Yasemin Başar
Director
Beyond Billable Hours: Unlocking the Power of Potential in Law Firms
Human & Culture & Strategy
05 September 2025
10
The Limitations of Billable Hours
For decades, billable hours have stood as the primary metric of performance in law firms—widely accepted and deeply ingrained in the profession’s culture. But to rely solely on this measure is to ignore qualities that matter just as much for long-term success: leadership, business development, and networking. Firms that continue to equate performance exclusively with time recorded on a timesheet risk narrowing their vision of what true value looks like.
Why Potential Matters
At the entry level, the expectations placed on a lawyer are clear: deliver the assigned work accurately, follow instructions, meet deadlines, and bill the hours. Yet as one advances in seniority, these skills alone no longer suffice. What may represent success at the junior level can quickly become a limitation higher up the ladder. The risk that a lawyer who once met expectations may later fall short is too significant to be left to chance. This is where potential becomes critical. Without evaluating a lawyer’s capacity to grow into more senior responsibilities, firms run the serious risk of promoting individuals who may not be equipped to succeed—or of overlooking those who could truly thrive. If this broader perspective is not instilled at the early stages of a lawyer’s career, it creates a barrier to internalizing the very qualities that will later become essential—leadership potential, business development, and the ability to build relationships. What is neglected in the beginning will inevitably surface with greater urgency in the years ahead.

Saved items:
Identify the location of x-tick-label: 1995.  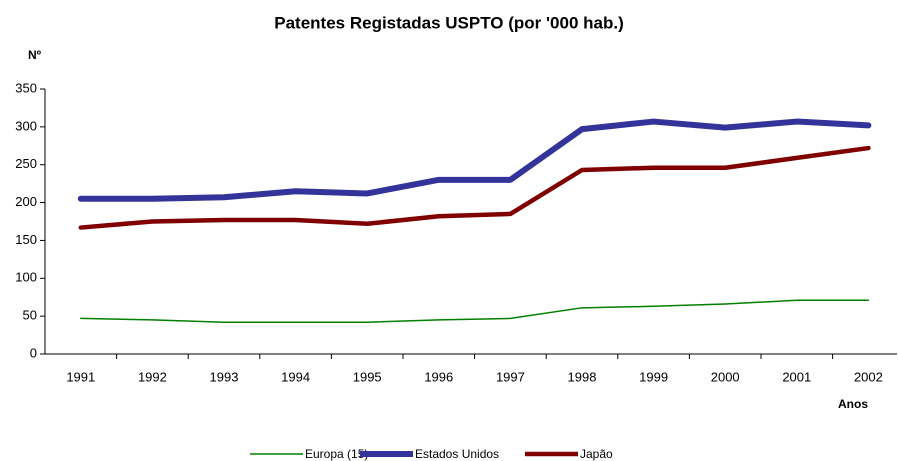
(368, 376).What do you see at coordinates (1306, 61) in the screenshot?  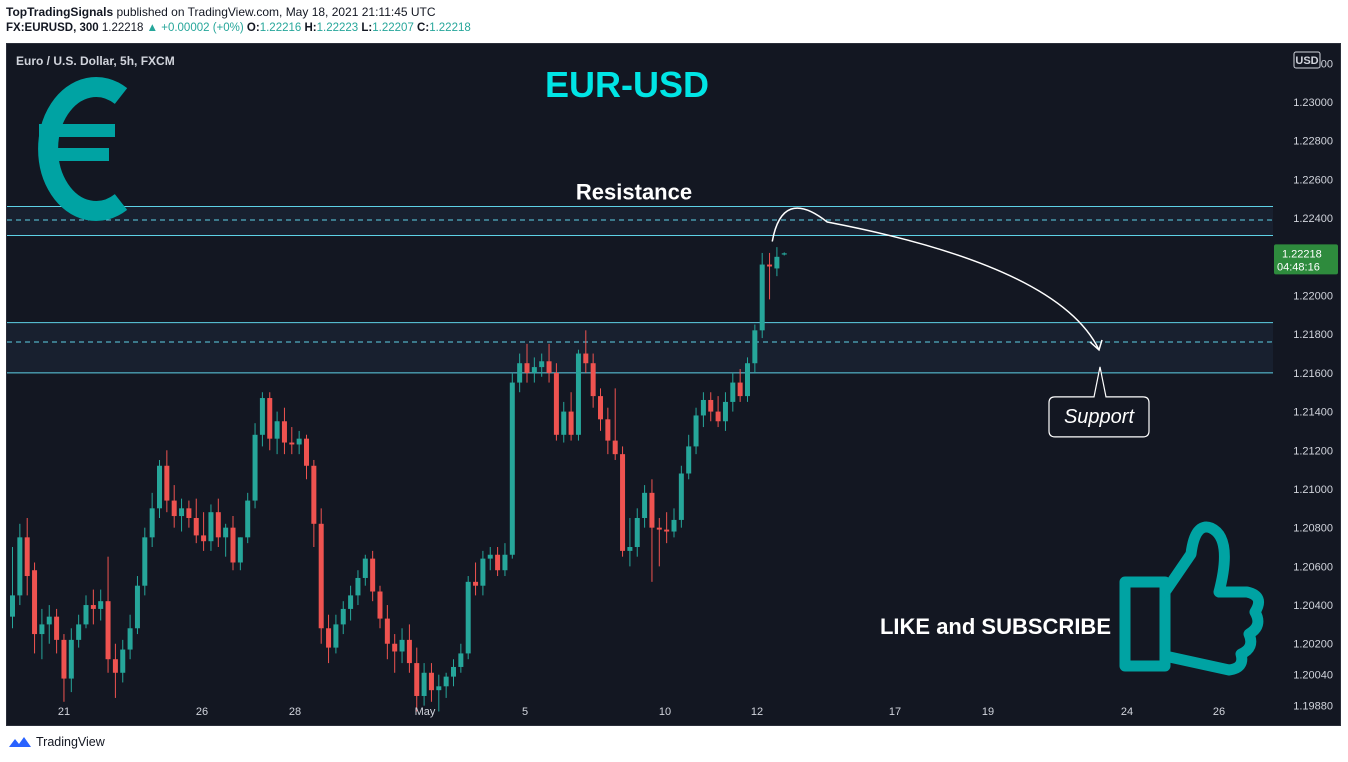 I see `currency-label: USD` at bounding box center [1306, 61].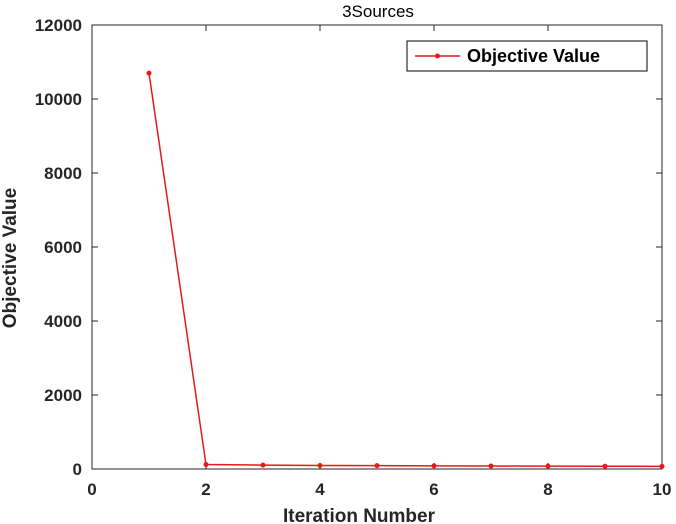 This screenshot has width=676, height=524. What do you see at coordinates (662, 490) in the screenshot?
I see `x-tick-label: 10` at bounding box center [662, 490].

## What you have to do
Please reproduce the passage on billable hours and potential in law firms word for word, the stretch from "Yasemin Başar" through "value looks like.".

## Response for this exercise
Yasemin Başar
Director
Beyond Billable Hours: Unlocking the Power of Potential in Law Firms
Human & Culture & Strategy
05 September 2025
10
The Limitations of Billable Hours
For decades, billable hours have stood as the primary metric of performance in law firms—widely accepted and deeply ingrained in the profession’s culture. But to rely solely on this measure is to ignore qualities that matter just as much for long-term success: leadership, business development, and networking. Firms that continue to equate performance exclusively with time recorded on a timesheet risk narrowing their vision of what true value looks like.